About this exercise — Only lines below containing the string "computer" should be counted; please give that count by itself.

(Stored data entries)
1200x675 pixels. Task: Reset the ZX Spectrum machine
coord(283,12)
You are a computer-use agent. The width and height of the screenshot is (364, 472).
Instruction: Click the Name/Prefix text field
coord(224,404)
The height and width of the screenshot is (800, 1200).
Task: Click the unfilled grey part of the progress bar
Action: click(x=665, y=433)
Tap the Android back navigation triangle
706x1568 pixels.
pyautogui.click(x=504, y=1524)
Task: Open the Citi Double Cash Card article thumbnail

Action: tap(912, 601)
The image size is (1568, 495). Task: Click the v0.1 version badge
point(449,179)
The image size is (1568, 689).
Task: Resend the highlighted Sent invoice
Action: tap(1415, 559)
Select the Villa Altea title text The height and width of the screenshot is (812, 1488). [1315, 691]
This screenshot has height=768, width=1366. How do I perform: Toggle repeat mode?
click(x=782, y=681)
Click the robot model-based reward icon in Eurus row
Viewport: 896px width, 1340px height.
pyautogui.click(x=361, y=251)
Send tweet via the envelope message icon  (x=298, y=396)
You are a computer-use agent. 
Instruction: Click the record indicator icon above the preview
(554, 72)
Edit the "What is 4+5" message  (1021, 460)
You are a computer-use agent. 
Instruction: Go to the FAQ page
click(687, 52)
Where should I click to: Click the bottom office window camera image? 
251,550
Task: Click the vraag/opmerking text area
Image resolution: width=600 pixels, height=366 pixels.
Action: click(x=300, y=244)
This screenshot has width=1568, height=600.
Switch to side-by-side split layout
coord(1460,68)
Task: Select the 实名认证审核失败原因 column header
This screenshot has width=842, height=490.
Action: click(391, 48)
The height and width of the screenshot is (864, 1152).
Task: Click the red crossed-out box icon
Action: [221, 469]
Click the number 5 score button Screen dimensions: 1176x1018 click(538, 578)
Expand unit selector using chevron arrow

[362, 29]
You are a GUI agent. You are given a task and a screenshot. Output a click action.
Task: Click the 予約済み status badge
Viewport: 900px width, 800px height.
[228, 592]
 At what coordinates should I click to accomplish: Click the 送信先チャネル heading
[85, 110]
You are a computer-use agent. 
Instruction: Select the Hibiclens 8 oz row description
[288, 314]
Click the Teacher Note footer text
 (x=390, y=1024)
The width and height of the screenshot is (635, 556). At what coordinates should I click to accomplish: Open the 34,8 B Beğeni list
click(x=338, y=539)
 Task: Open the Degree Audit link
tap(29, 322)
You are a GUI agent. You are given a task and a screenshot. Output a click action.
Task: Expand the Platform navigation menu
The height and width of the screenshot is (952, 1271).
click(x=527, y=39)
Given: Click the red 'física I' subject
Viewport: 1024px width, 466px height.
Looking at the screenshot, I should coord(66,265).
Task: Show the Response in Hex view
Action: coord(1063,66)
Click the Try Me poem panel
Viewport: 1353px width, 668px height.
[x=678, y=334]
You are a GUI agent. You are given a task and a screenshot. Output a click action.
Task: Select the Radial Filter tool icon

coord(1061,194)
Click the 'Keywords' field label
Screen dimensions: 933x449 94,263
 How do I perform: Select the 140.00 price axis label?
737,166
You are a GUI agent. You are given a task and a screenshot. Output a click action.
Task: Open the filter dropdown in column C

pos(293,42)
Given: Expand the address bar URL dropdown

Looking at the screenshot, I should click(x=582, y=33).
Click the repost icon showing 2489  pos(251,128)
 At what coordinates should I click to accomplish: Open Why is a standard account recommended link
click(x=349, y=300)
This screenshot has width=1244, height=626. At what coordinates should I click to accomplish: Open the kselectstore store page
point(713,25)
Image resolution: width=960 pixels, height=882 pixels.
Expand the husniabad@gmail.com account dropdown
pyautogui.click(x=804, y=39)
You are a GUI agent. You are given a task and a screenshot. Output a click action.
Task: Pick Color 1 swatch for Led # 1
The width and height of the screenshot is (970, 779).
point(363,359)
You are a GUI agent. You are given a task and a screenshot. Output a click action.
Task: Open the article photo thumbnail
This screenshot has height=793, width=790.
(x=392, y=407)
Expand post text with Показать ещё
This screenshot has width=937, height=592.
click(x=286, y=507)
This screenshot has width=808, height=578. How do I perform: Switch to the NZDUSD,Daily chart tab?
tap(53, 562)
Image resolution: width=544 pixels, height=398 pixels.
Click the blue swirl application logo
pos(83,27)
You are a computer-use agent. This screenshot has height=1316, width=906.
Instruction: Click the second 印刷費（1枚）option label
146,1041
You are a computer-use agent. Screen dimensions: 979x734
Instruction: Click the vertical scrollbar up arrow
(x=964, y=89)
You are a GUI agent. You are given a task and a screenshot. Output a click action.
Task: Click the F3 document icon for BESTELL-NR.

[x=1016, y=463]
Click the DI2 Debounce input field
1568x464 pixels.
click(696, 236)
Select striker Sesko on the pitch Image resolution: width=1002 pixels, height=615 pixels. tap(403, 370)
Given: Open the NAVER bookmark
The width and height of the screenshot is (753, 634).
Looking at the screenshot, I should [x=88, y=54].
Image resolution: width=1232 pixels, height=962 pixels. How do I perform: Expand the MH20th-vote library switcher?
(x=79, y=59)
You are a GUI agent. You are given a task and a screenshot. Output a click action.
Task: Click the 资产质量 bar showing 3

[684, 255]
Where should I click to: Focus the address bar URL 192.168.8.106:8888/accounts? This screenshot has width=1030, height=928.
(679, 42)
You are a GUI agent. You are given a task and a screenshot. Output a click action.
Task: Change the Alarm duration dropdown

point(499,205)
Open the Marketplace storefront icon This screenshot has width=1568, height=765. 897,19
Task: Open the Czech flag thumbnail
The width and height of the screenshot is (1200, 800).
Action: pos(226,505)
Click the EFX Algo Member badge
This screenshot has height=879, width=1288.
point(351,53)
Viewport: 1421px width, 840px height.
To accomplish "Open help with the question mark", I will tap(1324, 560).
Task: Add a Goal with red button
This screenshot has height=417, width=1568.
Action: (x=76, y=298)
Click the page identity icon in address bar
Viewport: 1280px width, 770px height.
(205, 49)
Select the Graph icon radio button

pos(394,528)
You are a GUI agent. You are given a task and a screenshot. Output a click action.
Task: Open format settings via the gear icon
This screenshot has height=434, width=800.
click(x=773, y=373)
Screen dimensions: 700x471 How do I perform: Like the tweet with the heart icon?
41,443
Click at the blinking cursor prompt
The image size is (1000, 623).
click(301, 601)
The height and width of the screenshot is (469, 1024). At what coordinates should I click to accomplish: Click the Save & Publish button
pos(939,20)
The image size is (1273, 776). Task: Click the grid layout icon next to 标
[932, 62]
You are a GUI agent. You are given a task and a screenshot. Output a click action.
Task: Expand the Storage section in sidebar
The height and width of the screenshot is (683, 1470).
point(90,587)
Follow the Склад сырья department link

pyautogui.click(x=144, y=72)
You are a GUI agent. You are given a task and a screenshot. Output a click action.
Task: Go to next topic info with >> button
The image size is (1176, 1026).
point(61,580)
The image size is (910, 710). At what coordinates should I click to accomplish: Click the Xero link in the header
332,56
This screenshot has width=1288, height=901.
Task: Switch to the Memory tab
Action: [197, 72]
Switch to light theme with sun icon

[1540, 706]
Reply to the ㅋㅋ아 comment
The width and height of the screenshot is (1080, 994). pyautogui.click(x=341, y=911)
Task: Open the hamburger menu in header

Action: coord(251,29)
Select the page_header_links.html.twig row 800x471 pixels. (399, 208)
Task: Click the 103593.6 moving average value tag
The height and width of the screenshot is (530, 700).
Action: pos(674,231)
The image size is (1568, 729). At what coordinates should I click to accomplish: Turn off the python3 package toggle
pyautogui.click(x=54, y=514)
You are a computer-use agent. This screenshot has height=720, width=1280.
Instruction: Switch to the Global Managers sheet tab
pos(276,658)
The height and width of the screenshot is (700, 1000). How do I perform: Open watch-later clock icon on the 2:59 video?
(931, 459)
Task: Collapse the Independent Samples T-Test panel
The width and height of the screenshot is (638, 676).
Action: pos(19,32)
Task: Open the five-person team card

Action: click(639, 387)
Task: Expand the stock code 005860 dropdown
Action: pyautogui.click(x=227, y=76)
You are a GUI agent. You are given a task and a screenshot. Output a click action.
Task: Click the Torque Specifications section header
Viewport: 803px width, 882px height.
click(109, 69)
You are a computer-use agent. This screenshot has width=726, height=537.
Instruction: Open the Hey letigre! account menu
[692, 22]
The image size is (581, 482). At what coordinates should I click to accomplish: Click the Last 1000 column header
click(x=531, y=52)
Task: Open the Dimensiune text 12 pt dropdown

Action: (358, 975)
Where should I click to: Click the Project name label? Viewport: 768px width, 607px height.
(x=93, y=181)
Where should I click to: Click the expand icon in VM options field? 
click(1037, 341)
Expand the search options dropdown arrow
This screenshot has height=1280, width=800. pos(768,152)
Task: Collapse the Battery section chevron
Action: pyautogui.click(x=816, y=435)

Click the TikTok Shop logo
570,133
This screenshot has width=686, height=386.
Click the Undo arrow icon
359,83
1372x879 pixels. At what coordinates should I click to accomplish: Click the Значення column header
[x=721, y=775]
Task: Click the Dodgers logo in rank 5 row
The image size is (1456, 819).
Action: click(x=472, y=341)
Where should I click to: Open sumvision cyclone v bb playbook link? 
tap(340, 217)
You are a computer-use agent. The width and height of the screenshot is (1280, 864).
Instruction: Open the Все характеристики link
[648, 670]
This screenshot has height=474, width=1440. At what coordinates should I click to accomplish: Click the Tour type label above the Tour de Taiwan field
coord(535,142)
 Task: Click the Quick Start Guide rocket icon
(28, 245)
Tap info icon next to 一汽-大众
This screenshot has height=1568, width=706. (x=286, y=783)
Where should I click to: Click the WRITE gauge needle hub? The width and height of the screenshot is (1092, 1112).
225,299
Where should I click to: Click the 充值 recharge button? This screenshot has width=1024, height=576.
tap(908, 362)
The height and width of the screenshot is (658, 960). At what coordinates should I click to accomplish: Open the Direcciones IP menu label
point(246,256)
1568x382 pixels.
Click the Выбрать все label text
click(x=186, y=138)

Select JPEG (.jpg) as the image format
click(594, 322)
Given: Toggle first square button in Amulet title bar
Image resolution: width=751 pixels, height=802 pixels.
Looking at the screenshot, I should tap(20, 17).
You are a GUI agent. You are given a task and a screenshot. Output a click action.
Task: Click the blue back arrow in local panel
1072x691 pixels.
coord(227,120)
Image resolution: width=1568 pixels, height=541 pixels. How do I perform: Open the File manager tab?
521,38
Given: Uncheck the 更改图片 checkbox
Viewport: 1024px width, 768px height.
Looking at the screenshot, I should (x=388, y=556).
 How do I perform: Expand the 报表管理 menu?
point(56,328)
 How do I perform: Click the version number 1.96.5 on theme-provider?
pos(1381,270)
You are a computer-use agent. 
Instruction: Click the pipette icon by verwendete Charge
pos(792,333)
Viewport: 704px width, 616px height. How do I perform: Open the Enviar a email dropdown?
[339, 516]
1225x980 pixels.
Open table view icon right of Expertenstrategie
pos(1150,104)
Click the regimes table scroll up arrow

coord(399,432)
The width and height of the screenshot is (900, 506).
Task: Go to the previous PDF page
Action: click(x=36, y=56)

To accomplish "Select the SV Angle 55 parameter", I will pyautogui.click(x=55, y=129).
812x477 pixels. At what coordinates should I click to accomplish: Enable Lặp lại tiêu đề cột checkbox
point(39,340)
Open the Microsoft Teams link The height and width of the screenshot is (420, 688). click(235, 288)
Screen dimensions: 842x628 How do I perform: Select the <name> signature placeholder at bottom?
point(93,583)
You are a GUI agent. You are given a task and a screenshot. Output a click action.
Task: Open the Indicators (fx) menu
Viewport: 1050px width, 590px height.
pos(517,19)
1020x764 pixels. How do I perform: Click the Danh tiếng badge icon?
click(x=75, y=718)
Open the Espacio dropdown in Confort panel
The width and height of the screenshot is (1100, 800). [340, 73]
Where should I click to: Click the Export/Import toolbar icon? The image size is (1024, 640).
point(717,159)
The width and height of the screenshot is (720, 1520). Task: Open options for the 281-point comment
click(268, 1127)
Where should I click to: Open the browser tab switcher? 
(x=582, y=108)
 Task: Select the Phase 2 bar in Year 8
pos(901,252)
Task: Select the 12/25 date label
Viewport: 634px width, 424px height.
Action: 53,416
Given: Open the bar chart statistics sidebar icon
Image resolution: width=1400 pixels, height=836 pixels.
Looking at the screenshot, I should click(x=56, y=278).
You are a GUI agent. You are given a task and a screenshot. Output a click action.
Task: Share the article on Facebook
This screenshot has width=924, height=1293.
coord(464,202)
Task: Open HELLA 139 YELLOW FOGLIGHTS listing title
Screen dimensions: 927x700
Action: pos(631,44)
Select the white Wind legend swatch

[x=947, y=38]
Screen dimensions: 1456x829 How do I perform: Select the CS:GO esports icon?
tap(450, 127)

Solution to this task — 10